68 Austin Healey Sprite

68 Cougar

69 Corvette

70 Opel GT

69 Marcos 3000GT

86 TVR 280i

73 TVR 2500M

90 Buick Reatta

1973 TVR

From the owner's personal collection

Bob purchased this TVR 2500M within 24 hours of purchasing an '86 TVR 280i S2. Both cars were purchased via eBay. This car previously resided in New Jersey. Due to cooling issues reported by the previous owner, he elected to have it delivered by car transporter rather than attempting to drive it home to L.A.

When it arrived, the cooling issue was confirmed. It ran at over 110 degrees Centigrade on 80 degree (Farenheit) days at highway speeds. Also, although it had a brand new exhaust system when it arrived, it was obnoxiously loud. It sounded more like a NASCAR entry than a British sports car.

The cooling issue was resolved immediately by removing the tiny original radiator and replacing it with a monsterous Griffin aluminum radiator that is typically used on NASCAR-type race cars. When coupled with a 15" fan, the temps remain in check - never over 100 degrees Centigrade regardless of ambient temperatures or driving conditions.

The obnoxious exhaust was replaced with a custom designed dual exhaust system that utilizes two glasspack mufflers per side (placed in series). The result is an exhaust note that - while still fairly loud - sounds more like a Ferrari than a Triumph TR6. While it doesn't sound too loud from the outside, it does sound pretty loud inside. So, most likely a good portion of the interior exhaust noise is due to harmonic vibration of the fiberglass body.

About nine months after getting it home, the tachometer failed. Now, you'd think that with a simple, flat instrument panel, removing it for repair would be a snap. WRONG! Unfortunately, after 30+ years, the wooden instrument panel had apparently swelled enough that there was no way to remove the tach (or speedo) without removing the entire panel and pressing it out. Well, since the panel was off - and since the panel had a small tear in the vinyl - it was time to recover it. Bob opted to do it in a contrasting gray vinyl to help lighten and open up the interior. He also took the opportunity - while the panel was off - to clean up the sloppy wiring under the dash and behind the panel.

OK, so the Instrument panel then looked great in grey and with a properly mounted stereo (there's not enough depth behind the panel, so Bob pulled the bottom of the panel out 5/8"), the original black console cover looked like crap.
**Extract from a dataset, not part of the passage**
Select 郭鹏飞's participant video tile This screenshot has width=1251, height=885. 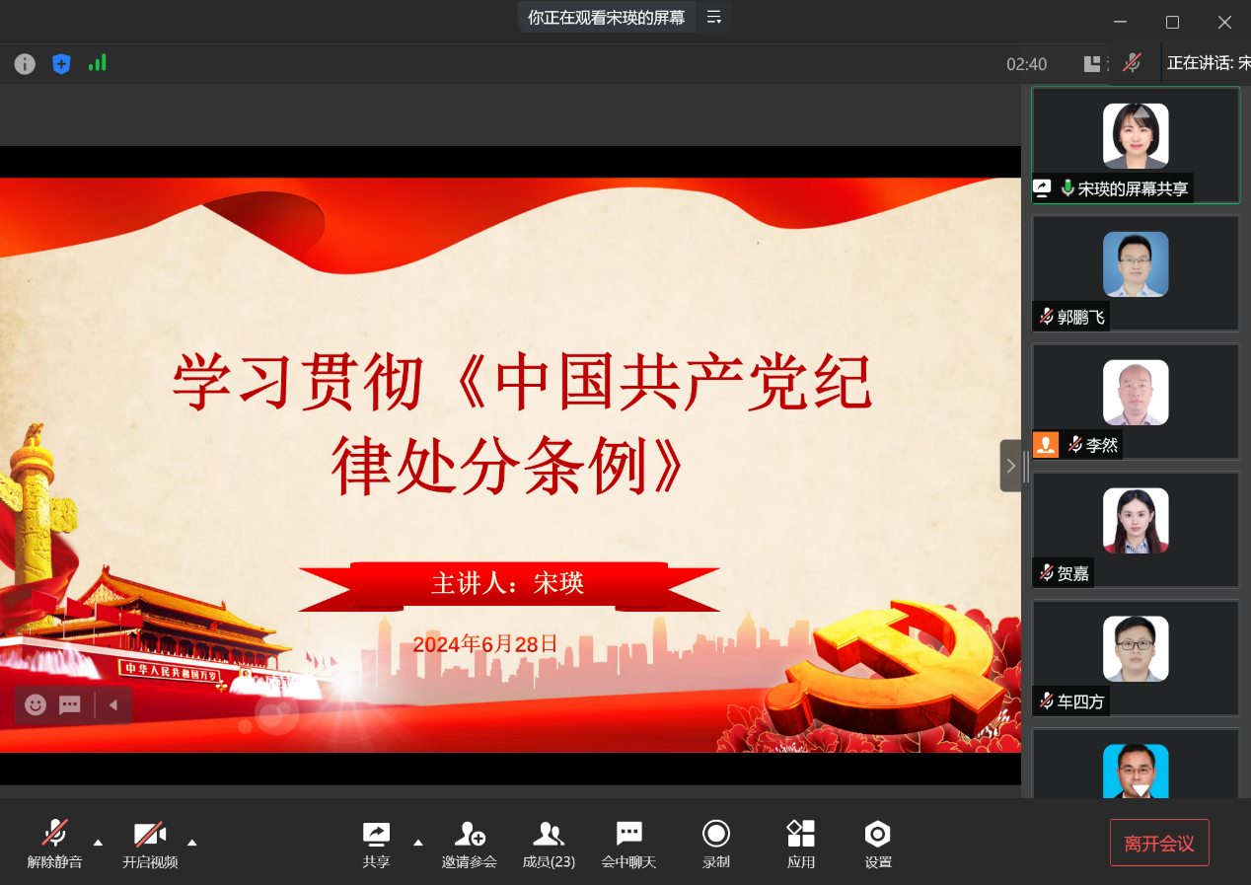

So a change to gray was in order. But, the original cover was simply a sheet of masonite covered in vinyl that only covered the front half of the transmission tunnel. He opted to fabricate a full-length console that was not only done in gray vinly, but it is composed of three pieces. The main bottom piece is a sheet of masonite with a raised outer edge made of 1/2" plywood. This main piece screws to the transmission tunnel. The front top cover piece attaches to the main piece with Velcro (no unsightly mounting screws). The rear piece opens up to reveal a glove box. This glove box was fabricated by filling the rear portion of a depression that already exists. This leaves a properly sized retangular compartment.

So, how does it drive? From a handling perspective, this car is as close to a track-prepped racer as anything we've driven. We'd even put the handling above 2000 Vette (with the performance suspension) that Bob once owned. Cornering is nimble, flat and predictable. You pay for that great handling with a harsh ride, but it's well worth it. The power is more than adequate, but it would be nice to see what it would do with a V8.

Wait a minute! We actually have one of those in progress! See our V8 TVR M-Series project.


Please note that this car is a part of the owner's
Personal Collection.

It is not listed here for the purposes of selling it, so please don't call or email asking for a sale price. However, if you really do want to buy this car, feel free to make an offer. Do realize that this car was purchased as an investment and an addition to a collection. So, it will likely take a sizeable offer to pry it away from this collector.

If you are seriously interested in a car like this one and have some patience, Midlife Classics can work with you to obtain and restore a car like this to your personal specifications.


MILEAGE: 66,800 (May 2012)


  • Model: Triumph 2.5L
  • Serial #: xx
  • Type: Inline OHV 6 Cylinder
  • Horsepower: 125 (est. Stock is 106)
  • Camshaft: APT Fast - Performance Street Grind
  • Transmission: 4-Speed Manual (Triumph)
  • Features:


  • Manufacture Date: xx
  • Body Number: 2612TM
  • Paint Color: Black
  • Condition: Good
  • Tublular Steel Chassis
  • Fiberglass Body
  • Front Suspension: Double Wishbone, Coilover Shocks (Koni)
  • Rear Suspension: Triumph IRS, Coilover Shocks (Spax)


  • Color: Black/Gray
  • Material: Vinyl
  • Features:
    • Contrasting Black/Gray Interior
    • Custom Fabricated Console with Glove Box
    • Sunroof


  • AM/FM/CD/MP3 Stereo w/4" Blaupunkt Front Speakers and Rear Box Speakers
  • Koni Coilover Front Shocks
  • Spax Coilover Rear Shocks


  • Griffin Aluminum Radiator
  • 13-Row Oil Cooler with Thermostat
  • Hand Made Center Console Cover w/Glove Box
  • Instrument Panel & Console on Contrasting Gray Vinyl
  • Footwell Lighting
  • Custom Contrasting Floor Mats


  • Custom installation of a stock car radiator
  • Custom Console Cover Fabricated by Hand
  • Glove Box Built into Center Console
  • Fabricated Custom Floor Mats from New SUV Car Mats
  • New Exhaust System - Full Dual System with TWO Glasspack Mufflers (in series) per Side.
  • Wiring Under Dash Cleaned up
  • Fuel Gauge Sender Modified to Indicate EMPTY When Empty - Rather than 1/4 Tank (common problem on the 2500M)
  • Tachometer Rebuilt Following Failure


  • Eventual Body-Off Restoration
  • Install a Set of Triple Weber DCOE40 Sidedraft Carburetors (already acquired)
  • Install Performance Exhaust Header (already acquired)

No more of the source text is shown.